- _INFORMATION GIVEN_
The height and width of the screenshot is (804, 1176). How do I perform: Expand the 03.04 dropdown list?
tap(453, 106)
==
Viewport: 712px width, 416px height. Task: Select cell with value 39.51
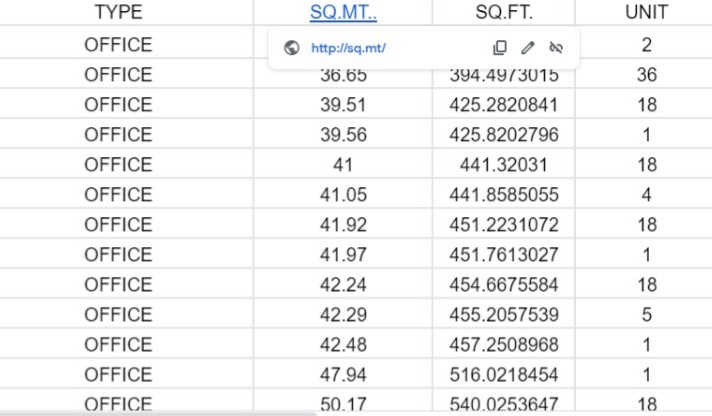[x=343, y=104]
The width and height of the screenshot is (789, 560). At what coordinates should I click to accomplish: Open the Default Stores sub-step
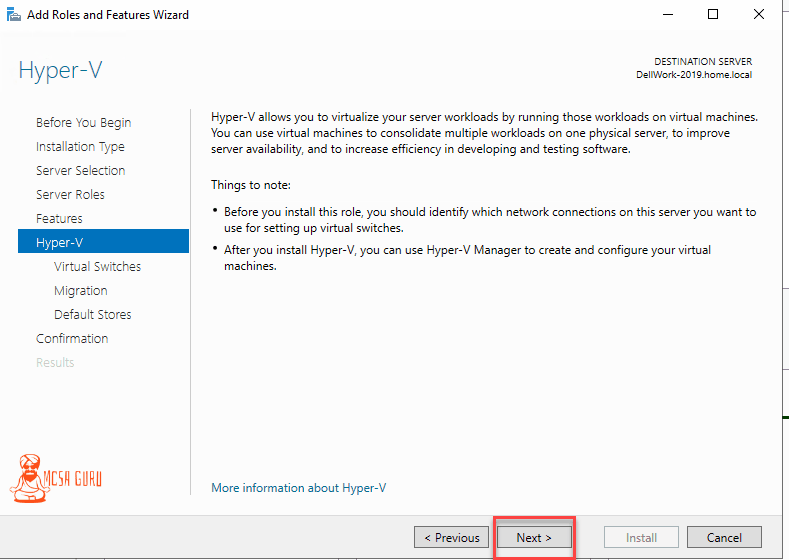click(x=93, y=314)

- _DIRECTION_
Convert the material starting at the line containing "The height and" and ending at the line containing "tap(453, 106)" into a two-column CSV with the header row input,output. Give one row per entry, with the text under input and its answer under output, each value in double quotes and any line breaks replaced by spaces.

- _ANSWER TO THIS PROBLEM_
input,output
"The height and width of the screenshot is (804, 1176). How do I perform: Expand the 03.04 dropdown list?","tap(453, 106)"